2. When the Prototype Hits Real Production Use, Deeper Problems Surface
Between a 10-minute demo and a system that runs reliably in production, there's an enormous gap. Management will realize this after the first incident — and at that point, they don't need someone who can build demos. They need someone who understands why the system broke.
That person is you, not the credit-grabber.
3. Your Protective Behavior Doesn't Create an Obvious Contrast
You're not "rejecting innovation." You use AI too — you just choose to apply it differently. You've automated repetitive operations, improved code quality, sped up testing — but you haven't handed core judgment logic to AI for a demo.
From the outside, you're both "embracing AI." The difference: you controlled the depth. He didn't.
Practical Strategy
When a Colleague Presents a Prototype in a Meeting
Don't oppose it. Don't question it. Don't show any dismissiveness.
You can:
- Show acknowledgment: "Good idea, the efficiency gain is clearly there."
- Ask about technical details (naturally): "How does this demo handle edge-case data? What happens if it hits [specific boundary condition]?"
- This question isn't to embarrass him — it's to naturally surface for management that between demo and production, there's a massive amount he hasn't considered
When Your Manager Asks You to Build a Similar Prototype
Do it. But pick work you're willing to automate.
Good choices: Automate your testing workflow, auto-generate reports, speed up data processing Dangerous choices: Use AI to replicate your architecture decision process, demo AI replacing your code review judgment
Principle stays the same: How can be automated. Why doesn't get demoed.
When the Credit-Grabber's Prototype Gets Rolled Out to the Team
Join the rollout. Help improve it, even. But in the process of improving it, you naturally become the person who understands the system's limitations.
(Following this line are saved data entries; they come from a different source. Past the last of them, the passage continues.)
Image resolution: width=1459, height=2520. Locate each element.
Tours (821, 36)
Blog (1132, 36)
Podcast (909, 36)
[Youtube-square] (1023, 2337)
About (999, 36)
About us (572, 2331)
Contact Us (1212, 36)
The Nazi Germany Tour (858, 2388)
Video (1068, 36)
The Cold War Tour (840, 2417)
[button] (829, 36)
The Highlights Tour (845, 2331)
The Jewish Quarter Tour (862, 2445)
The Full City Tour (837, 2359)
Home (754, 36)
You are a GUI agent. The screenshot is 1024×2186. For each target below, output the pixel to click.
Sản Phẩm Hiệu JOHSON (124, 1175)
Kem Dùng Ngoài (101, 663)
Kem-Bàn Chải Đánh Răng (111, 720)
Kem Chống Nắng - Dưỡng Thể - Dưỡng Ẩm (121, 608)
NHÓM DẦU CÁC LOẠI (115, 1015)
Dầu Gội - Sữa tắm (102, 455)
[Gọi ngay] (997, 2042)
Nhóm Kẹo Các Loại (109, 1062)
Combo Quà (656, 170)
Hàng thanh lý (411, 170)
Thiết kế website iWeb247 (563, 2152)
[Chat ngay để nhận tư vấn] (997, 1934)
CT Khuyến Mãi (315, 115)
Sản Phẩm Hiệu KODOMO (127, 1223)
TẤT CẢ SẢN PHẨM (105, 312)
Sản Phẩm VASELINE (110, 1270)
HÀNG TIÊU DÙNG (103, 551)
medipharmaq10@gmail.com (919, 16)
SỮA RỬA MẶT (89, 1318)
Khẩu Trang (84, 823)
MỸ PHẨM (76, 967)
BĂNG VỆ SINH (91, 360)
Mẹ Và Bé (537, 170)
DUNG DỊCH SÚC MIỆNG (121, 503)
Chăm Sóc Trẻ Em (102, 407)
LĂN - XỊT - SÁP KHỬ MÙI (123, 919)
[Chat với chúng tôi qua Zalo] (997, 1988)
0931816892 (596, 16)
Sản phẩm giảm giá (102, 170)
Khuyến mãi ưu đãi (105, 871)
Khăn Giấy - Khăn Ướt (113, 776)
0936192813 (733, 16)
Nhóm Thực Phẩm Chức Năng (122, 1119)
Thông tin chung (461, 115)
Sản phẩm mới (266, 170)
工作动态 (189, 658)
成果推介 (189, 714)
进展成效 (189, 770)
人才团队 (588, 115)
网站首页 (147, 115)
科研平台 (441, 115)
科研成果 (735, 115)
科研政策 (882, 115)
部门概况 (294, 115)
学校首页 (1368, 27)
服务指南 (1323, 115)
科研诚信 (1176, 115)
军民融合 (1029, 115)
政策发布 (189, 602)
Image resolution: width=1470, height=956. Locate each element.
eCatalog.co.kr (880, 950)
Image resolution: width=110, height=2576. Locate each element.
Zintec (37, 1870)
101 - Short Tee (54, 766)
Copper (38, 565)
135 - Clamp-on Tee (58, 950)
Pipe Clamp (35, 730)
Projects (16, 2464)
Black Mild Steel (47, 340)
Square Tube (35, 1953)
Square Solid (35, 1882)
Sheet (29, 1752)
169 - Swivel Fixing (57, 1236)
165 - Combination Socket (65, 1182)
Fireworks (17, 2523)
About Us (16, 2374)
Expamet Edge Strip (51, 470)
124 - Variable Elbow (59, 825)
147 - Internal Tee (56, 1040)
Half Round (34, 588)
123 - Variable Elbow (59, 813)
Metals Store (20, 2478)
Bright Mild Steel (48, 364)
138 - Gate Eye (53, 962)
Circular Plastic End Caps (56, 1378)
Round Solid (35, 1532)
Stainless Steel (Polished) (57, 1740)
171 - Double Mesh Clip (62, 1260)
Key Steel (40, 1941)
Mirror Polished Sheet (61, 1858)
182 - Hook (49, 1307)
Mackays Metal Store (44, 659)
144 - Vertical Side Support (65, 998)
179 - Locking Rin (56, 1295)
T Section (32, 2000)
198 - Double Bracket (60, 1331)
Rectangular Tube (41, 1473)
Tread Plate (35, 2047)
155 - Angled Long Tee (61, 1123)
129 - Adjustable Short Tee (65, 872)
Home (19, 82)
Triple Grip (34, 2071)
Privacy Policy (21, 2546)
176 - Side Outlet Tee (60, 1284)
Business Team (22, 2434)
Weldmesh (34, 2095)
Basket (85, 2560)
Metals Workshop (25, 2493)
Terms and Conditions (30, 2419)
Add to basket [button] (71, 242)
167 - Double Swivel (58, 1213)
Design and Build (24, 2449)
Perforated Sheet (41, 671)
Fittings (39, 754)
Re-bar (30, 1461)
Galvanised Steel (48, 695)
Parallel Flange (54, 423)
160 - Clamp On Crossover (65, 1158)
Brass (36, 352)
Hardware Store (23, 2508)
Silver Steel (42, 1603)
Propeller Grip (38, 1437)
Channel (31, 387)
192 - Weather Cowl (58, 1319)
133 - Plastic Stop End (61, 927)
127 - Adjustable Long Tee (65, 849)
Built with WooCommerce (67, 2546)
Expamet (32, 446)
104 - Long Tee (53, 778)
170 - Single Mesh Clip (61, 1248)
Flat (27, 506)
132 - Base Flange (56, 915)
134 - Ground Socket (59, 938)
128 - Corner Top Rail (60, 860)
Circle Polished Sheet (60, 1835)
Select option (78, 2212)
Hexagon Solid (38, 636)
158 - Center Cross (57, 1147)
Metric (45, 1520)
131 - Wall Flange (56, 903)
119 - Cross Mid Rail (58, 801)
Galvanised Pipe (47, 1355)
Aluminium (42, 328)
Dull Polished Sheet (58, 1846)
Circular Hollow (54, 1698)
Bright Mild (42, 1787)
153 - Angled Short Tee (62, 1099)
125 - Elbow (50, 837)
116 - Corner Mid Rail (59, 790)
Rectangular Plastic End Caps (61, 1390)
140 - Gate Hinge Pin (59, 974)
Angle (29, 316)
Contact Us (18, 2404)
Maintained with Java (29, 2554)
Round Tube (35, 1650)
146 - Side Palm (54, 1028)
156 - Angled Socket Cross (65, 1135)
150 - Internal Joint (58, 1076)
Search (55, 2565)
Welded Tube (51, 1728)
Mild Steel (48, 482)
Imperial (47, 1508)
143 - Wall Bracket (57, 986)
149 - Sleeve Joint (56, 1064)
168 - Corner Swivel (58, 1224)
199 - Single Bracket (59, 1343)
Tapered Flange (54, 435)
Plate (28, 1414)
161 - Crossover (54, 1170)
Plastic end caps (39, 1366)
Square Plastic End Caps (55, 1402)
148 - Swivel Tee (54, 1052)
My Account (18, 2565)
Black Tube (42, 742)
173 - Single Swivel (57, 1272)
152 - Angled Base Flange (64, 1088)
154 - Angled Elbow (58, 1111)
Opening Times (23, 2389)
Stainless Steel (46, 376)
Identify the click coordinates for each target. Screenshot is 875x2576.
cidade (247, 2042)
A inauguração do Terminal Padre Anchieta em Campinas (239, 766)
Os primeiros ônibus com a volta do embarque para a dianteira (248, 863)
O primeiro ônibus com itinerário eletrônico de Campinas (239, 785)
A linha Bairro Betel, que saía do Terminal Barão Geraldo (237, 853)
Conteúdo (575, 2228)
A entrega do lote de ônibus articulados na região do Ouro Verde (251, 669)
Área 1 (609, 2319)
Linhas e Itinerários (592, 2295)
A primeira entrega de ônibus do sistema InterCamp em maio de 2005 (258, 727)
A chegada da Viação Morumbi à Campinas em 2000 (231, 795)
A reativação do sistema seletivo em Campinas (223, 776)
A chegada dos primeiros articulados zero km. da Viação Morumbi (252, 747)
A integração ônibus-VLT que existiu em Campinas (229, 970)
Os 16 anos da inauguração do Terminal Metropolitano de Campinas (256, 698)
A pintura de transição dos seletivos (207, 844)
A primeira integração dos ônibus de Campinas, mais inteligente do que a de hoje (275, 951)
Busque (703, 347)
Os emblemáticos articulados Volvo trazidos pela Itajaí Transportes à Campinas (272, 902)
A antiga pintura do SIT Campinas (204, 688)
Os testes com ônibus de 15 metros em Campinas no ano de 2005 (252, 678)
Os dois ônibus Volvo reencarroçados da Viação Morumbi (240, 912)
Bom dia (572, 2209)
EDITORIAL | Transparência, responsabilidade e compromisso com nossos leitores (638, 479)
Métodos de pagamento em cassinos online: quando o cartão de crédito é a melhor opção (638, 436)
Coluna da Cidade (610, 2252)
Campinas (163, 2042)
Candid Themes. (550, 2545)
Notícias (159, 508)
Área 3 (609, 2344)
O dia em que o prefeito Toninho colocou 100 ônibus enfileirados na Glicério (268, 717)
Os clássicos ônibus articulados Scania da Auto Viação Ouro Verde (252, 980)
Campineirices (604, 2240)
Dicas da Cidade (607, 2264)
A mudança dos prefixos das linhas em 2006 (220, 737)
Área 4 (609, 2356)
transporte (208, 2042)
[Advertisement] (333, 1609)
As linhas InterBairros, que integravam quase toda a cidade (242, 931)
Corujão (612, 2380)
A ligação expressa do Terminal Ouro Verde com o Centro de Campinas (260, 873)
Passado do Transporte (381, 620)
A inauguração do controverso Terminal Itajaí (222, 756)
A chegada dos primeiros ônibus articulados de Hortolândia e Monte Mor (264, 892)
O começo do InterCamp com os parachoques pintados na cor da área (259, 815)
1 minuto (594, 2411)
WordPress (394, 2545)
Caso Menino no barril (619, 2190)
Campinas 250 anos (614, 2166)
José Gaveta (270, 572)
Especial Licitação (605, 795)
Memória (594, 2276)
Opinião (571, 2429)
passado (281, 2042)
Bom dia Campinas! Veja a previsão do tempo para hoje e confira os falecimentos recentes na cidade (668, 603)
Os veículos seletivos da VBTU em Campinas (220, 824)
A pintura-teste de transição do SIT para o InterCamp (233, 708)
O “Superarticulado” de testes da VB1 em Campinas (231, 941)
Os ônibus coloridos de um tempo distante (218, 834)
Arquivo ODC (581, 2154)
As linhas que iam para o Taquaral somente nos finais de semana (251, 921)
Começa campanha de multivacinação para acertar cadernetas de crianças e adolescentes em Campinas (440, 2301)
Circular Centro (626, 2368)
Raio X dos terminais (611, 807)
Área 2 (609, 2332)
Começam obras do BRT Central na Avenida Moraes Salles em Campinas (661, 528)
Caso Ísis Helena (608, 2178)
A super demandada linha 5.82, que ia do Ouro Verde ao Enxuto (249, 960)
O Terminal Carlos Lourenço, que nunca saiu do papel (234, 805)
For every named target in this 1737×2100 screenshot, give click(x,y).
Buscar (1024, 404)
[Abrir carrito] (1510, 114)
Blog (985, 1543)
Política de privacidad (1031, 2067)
You know where it'll fail, you know when it needs to fall back to humans — that knowledge makes you more irreplaceable than the credit-grabber once the system is actually running.
Calibrating Your Mindset
The credit-grabber makes you anxious because you're measuring yourself against him on the same dimension — "who's more active on the AI front."
Switch dimensions: whose value is harder to replicate.
Someone who can build a demo in ten minutes? The market is full of those — AI tools lowered that bar. Someone who knows "under what conditions this demo breaks, why it breaks, and how to fix it"? The market has very few — because that requires real system experience.
Don't race the credit-grabber to see who runs faster. You're not on the same track.
Section Summary
| Dimension | Credit-Grabber | You |
|---|---|---|
| Short-term performance optics | Good | Normal |
| Image with management | "Embraces innovation" | "Stable and reliable" |
| What they're actually doing | Proving work can be automated | Normal work + maintaining depth |
| Position 12 months later | Post-downsizing: 3x workload or replaced by someone cheaper | Needed when the system breaks |
| Difficulty of being replaced | Low — anyone can build what he demoed | High — your value is at the judgment layer |
The credit-grabber isn't your enemy. He's someone making a strategic mistake. You don't need to stop him. You just need to not make the same one.